(Saved data entries)
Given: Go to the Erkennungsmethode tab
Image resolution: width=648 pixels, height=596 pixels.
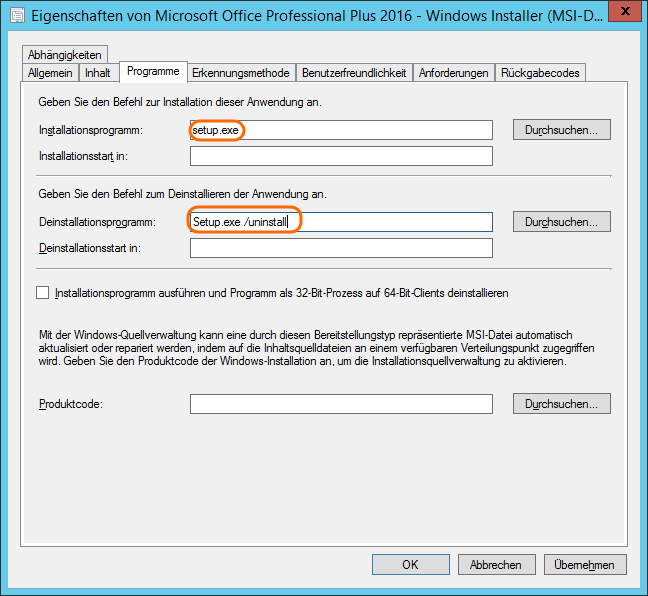Looking at the screenshot, I should (241, 72).
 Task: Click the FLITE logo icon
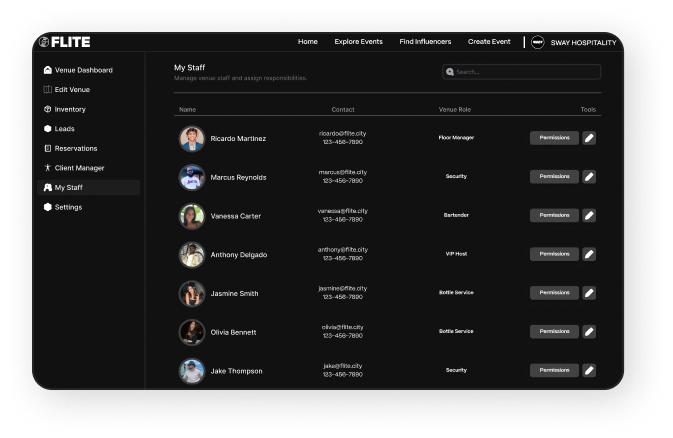click(44, 42)
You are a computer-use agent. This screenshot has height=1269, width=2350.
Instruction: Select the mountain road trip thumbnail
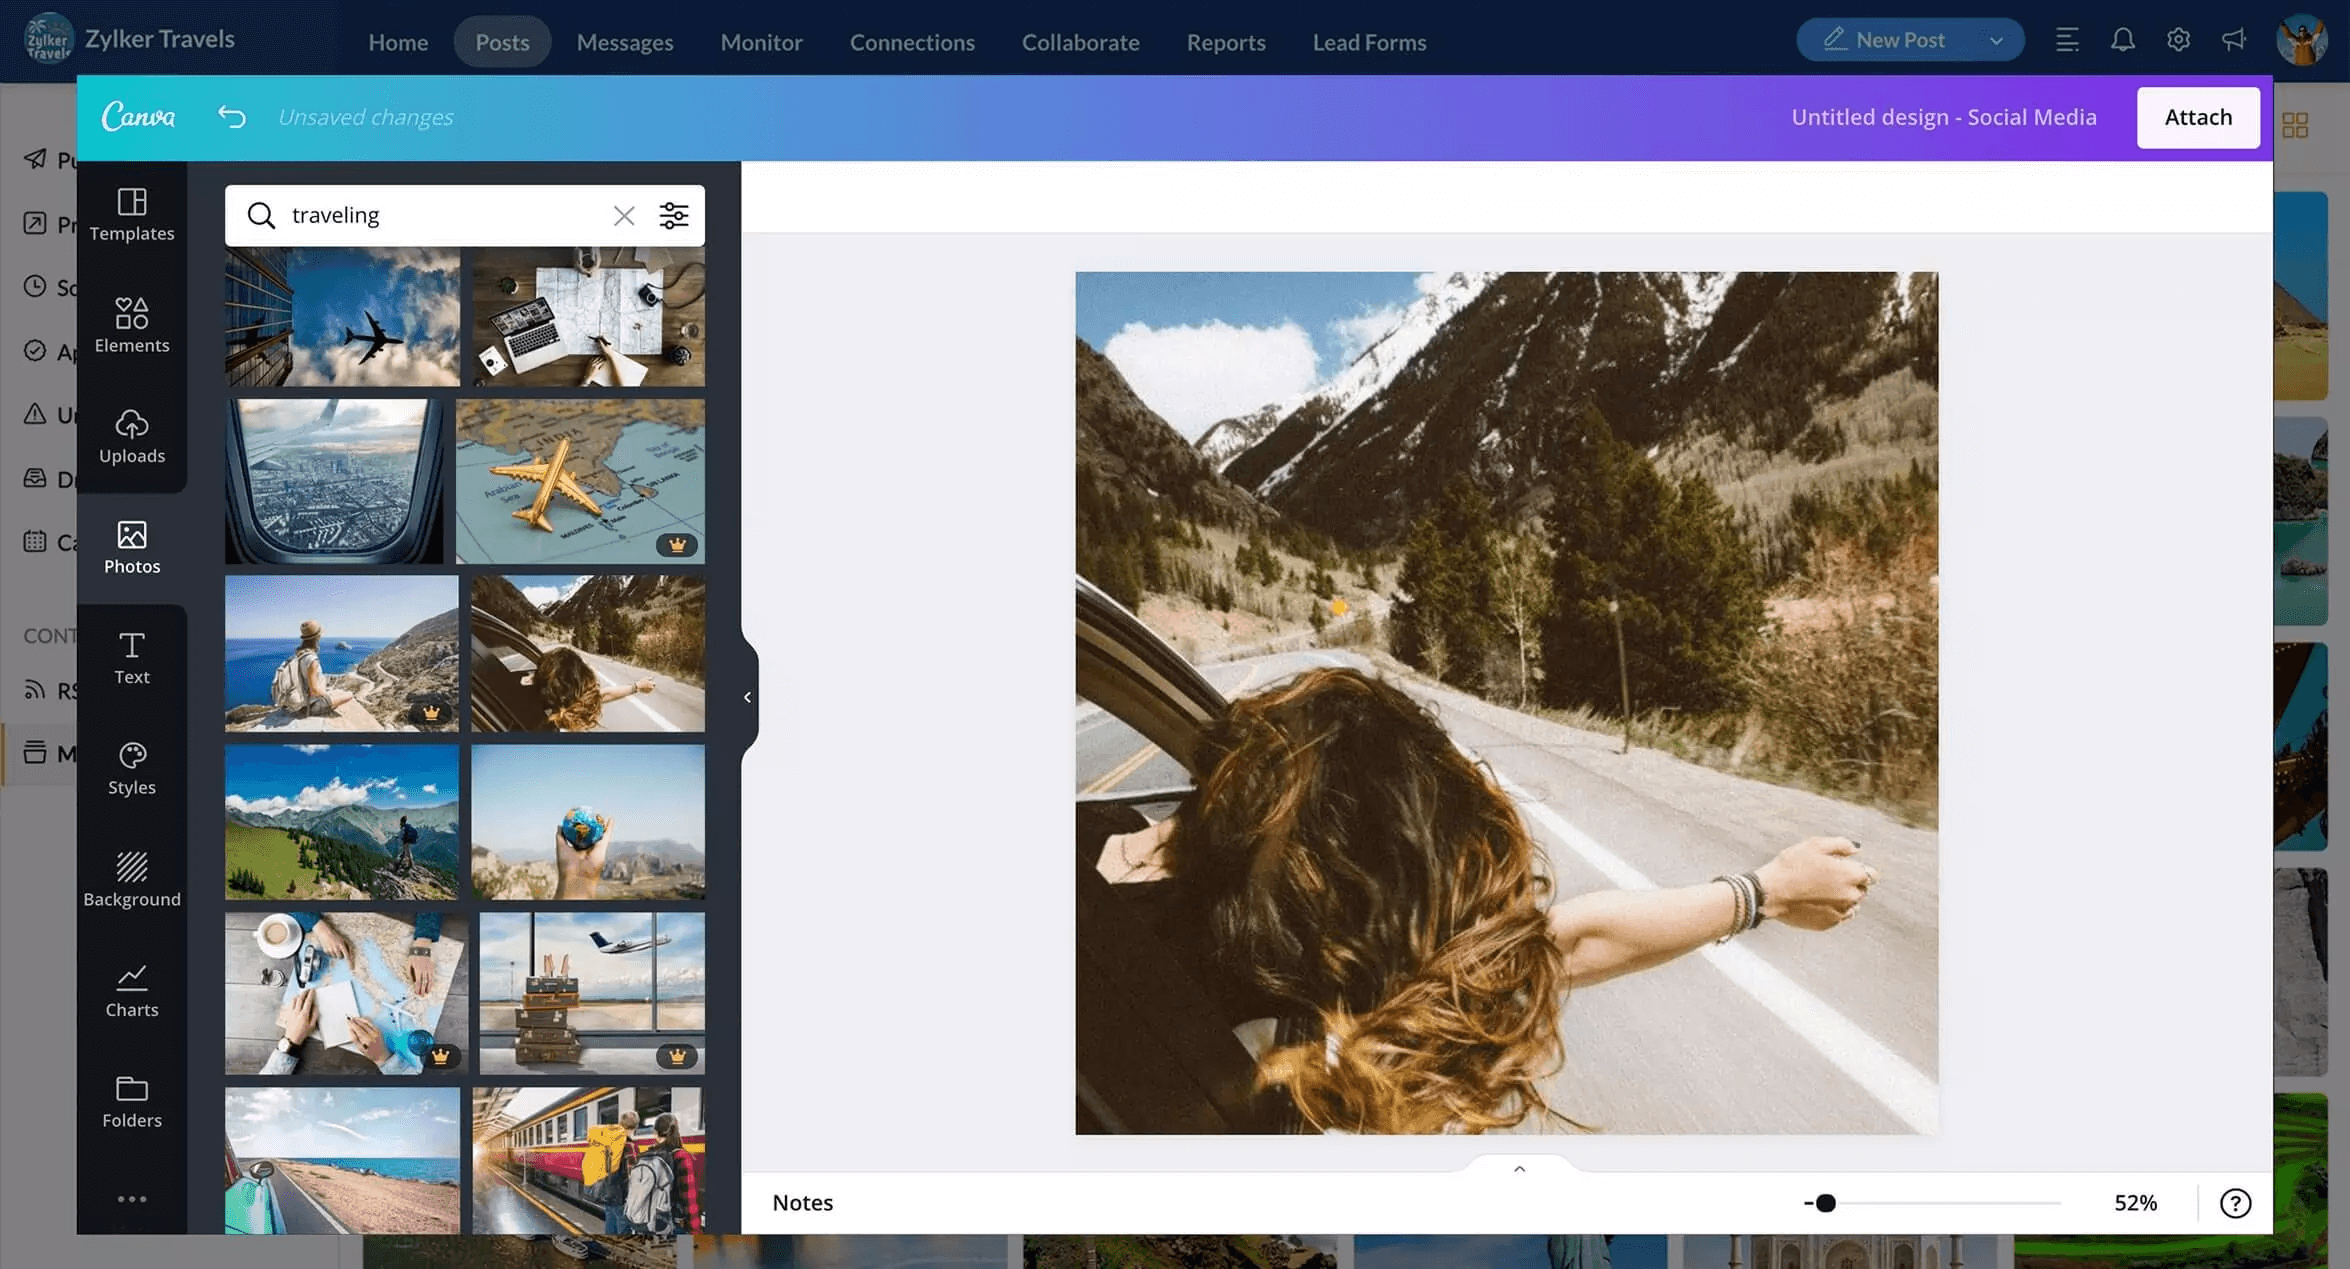point(588,653)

◆ **The task**: Reproduce precisely the lines of the entries above, from the one containing "You are a computer-use" through the final one, both ends included, and omit the pictures.

◆ **Answer section**:
You are a computer-use agent. This screenshot has height=1269, width=2350.
Instruction: Select the mountain road trip thumbnail
point(588,653)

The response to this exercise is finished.